I am incredibly grateful to the Royal College of Speech and Language Therapists, to I CAN and, perhaps above all, to my friend Linda Lascelles, who runs the charity AFASIC—the Association for All Speech Impaired Children—for the briefings that they have provided for this debate. There could hardly be a more important subject related to the needs of vulnerable children than this. As I say, I both like and respect the Minister and look forward to his response. I hope he will recognise that I have raised this matter conscientiously in a public-spirited fashion and not for the pursuit of party advantage. I want my party to get it right, and I have a hunch that my right hon. Friend the Member for Witney (Mr. Cameron) and my hon. Friends the Members for South Holland and The Deepings (Mr. Hayes) and for Bognor Regis and Littlehampton (Mr. Gibb) will do just that. Above all, what I am interested in is providing the best service to children, and I think that that is a characteristic that unites every hon. Member in this Chamber.

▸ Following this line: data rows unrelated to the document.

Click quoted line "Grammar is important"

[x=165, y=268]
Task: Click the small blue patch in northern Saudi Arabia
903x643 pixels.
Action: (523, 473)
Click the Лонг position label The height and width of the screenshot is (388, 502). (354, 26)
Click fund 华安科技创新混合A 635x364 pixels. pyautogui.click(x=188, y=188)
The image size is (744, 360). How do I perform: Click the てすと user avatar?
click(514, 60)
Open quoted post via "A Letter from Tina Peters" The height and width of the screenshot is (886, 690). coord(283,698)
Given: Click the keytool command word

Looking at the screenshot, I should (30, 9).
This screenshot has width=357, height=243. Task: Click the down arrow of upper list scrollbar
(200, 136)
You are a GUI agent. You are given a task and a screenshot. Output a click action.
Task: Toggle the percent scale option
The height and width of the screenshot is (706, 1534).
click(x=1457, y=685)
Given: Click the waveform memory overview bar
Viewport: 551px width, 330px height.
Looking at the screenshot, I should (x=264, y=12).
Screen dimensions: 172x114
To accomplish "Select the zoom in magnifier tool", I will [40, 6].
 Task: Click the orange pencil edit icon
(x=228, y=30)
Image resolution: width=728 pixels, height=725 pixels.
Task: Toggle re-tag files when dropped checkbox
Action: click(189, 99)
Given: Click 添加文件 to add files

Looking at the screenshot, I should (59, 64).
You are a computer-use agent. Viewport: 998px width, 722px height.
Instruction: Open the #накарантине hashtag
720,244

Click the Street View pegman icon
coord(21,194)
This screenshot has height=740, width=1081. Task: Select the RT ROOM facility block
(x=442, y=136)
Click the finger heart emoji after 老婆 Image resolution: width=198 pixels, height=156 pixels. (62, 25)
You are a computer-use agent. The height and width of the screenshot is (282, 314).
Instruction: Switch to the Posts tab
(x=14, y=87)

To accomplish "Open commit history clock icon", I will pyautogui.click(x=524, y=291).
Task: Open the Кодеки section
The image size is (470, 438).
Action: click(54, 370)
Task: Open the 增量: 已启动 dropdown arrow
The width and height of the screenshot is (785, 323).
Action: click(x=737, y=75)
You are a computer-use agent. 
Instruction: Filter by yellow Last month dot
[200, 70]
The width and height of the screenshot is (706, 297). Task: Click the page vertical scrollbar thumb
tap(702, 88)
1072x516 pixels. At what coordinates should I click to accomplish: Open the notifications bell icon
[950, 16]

Miss Anne Begg (in the Chair): I want to move to the Front-Bench speakers at 10.30 am, which means that there are now 32 minutes for Back-Bench speakers.

9.58 am

Andrew Selous (South-West Bedfordshire) (Con): I am mindful of your injunction about the time, Miss Begg, and I shall try to let all my colleagues in.

It is a great pleasure to follow my hon. Friend the Member for Buckingham (John Bercow), who is also my constituency neighbour. He spoke with great passion and knowledge and, if he will forgive me, it was not least an oratorical tour de force to speak for that long without a single note.

I heard Lord Ramsbotham speak many years ago at a conference, and he made the point that if he had to sack every single member of staff in a prison at which he was governor, the last person that he would want to go through the prison gate would be the speech and language therapist. That remark struck me forcefully. As my hon. Friend has already mentioned, we must wonder how many people are languishing at Her Majesty’s pleasure for want of having speech and language difficulties addressed earlier.

In my constituency, I have been aware of the general difficulty in speech and language provision for some time. In particular, it seems that there is a gap between the provision made by the Department of Health and that made by the Department for Education and Skills and the local education authority. I am not a great fan of local area agreements as I think that they are just another quango imposition on local authorities. I have said to my own local authorities that I will set them a simple test. If they can show me that the local area agreement in Bedfordshire can actually close the gap and get health services and education services working together to meet children’s needs, the agreement will be worth while. However, we will have to wait and see what happens.